*TEXTO BASE*

La Policía de Kenia ha detenido a ocho estudiantes vinculadas directamente con la planificación y ejecución del trágico incendio que destruyó parte de la Academia Femenina Utumishi. El siniestro, ocurrido este jueves en el condado de Nakuru, dejó un saldo devastador de 16 niñas fallecidas, confirmaron las autoridades este viernes.
¿Cómo se logró la identificación de las presuntas responsables? Según la Dirección de Investigaciones Criminales (DCI), la captura fue posible tras entrevistar a estudiantes y docentes, además de revisar minuciosamente las grabaciones de seguridad del recinto escolar situado en Gilgil.
Detalles del siniestro y peritajes en curso
El equipo de investigación trabaja intensamente en el edificio residencial Meline Waithera, una estructura de dos plantas donde se originó el fuego. La primera planta, que albergaba 135 literas, resultó con daños extensos, mientras que la planta baja permaneció prácticamente intacta. Por su parte, la DCI informó a través de la red social X que mantienen los peritajes activos:
Los detectives continúan tomando declaraciones y analizando toda la evidencia disponible para reconstruir la secuencia de los hechos, establecer las circunstancias completas del incidente y determinar el motivo.

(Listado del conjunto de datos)
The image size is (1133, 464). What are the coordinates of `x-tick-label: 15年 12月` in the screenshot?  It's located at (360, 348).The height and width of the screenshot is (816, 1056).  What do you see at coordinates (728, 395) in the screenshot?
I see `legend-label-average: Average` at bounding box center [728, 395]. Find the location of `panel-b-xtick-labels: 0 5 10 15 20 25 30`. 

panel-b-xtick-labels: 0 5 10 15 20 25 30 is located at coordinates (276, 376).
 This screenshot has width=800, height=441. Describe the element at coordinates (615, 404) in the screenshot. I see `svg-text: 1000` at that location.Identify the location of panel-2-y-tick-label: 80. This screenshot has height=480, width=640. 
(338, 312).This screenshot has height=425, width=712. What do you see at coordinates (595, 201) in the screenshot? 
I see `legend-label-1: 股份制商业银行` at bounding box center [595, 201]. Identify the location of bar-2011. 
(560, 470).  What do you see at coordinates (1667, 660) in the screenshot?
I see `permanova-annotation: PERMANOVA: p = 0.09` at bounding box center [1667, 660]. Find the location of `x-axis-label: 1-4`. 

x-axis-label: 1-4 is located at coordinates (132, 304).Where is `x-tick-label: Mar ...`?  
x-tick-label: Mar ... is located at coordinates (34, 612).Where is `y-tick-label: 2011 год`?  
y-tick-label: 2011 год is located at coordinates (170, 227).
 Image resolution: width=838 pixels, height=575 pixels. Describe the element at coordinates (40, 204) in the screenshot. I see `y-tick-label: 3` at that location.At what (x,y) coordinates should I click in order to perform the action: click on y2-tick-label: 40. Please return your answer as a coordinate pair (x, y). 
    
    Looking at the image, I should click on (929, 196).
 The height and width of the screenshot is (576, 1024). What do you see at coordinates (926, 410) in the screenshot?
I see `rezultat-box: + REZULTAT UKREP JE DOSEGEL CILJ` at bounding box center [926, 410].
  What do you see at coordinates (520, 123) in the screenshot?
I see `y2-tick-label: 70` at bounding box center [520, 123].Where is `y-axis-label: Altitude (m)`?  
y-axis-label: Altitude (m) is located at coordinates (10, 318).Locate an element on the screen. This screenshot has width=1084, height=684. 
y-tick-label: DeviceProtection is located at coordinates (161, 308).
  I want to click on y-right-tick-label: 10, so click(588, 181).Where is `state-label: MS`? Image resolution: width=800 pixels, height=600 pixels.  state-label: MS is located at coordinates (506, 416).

*TAREA A REALIZAR*
Sigue escribiendo la noticia sobre el incendio en la Academia Femenina Utumishi justo después de su última oración.

*RESPUESTA*
El impacto humano de esta tragedia es profundo. Los cuerpos de las 16 estudiantes fueron trasladados al Hospital de Referencia del Subcondado de Naivasha para las autopsias e identificación formal. Además, el ministro de Educación, Julius Ogamba, precisó que 79 alumnas fueron hospitalizadas tras el evento, de las cuales al menos siete permanecen bajo cuidado médico.
Contexto: la crisis de seguridad en internados kenianos
La Academia Utumishi, que albergaba a 815 estudiantes, ha sido clausurada indefinidamente. Este hecho revive el trauma por incidentes previos en el país, como el ocurrido en septiembre de 2024 en la Academia Hillside Endarasha (21 niños muertos) y la catástrofe de 2001 en la escuela de Kyanguli, donde perecieron 67 menores.
Mientras la investigación avanza, la comunidad educativa de Kenia espera respuestas sobre qué detonó este comportamiento al interior del recinto. Las autoridades no han entregado un móvil definitivo, por lo que el proceso judicial contra las ocho menores se perfila como un caso complejo que marcará un antes y un después en la seguridad de los internados del país.